Dear Fellow Shareholder:

     What a year! The economy and the stock market were in turmoil all year. The recession, which had enveloped the technology and telecom worlds in 2000, spread to the rest of the economy in 2001. Corporate earnings declined, layoffs spread and September 11th made it worse.

      Our total return for 2001 (capital appreciation plus income minus expenses) was –0.9%. This is not an exciting return in absolute terms, but we did keep our capital intact.

     On a relative performance basis, it was one of our better years. The table below shows how our returns compare with our primary benchmark, the S&P 500 (large companies), as well as the Russell 2000 (smaller companies), the Nasdaq Composite (a good proxy for technology stocks), and our peer group of mutual funds (according to Lipper Analytical Services). (All numbers assume reinvestment of dividends and are calculated after deducting all expenses except the 10 year Nasdaq number for which reinvestment of dividend information was not available.)

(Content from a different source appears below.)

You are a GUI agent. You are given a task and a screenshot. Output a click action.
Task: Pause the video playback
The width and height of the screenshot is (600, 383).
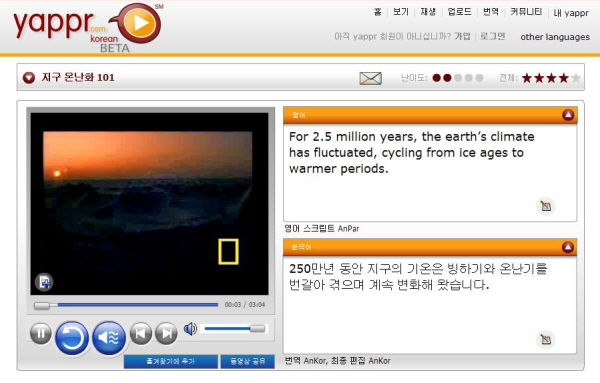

1 Year 3 Years 5 Years 10 Years




Weitz Partners Value Fund –0.9 %      13.6 %      21.6 %      18.9 %
S&P 500 –11.8     –1.0     10.7     12.9  
Russell 2000 2.5     6.4     7.5     11.5  
Nasdaq –20.8     –3.6     8.9     12.8  
Average Growth and Income Fund* –8.4     1.8     9.1     11.9  

*Source: Lipper Analytical Services

Portfolio Review

     Our portfolio should look very familiar to long-time shareholders. There have been a few additions and deletions, but we continue to lean heavily toward service businesses—especially financial, telecommunications, media/entertainment and travel/leisure.

     Financial services companies generally performed well in 2001 as liquidity was ample for strong borrowers, the Federal Reserve lowered interest rates substantially, and credit quality was not a major issue. Unfortunately, while business was good for these companies, the stocks of many banks and mortgage lenders had already moved up last year in anticipation of a good 2001 (hence our unusually good year in 2000). The financial companies that particularly helped us in 2001 were mortgage REIT’s (real estate investment trusts) such as Redwood Trust and Novastar. They hold leveraged portfolios of mortgages and are not subject to income taxes because they pass their income through to shareholders in the form of dividends. In a turbulent stock market and with falling bond yields, many investors developed a new found interest in high cash dividends, and these stocks were very strong performers.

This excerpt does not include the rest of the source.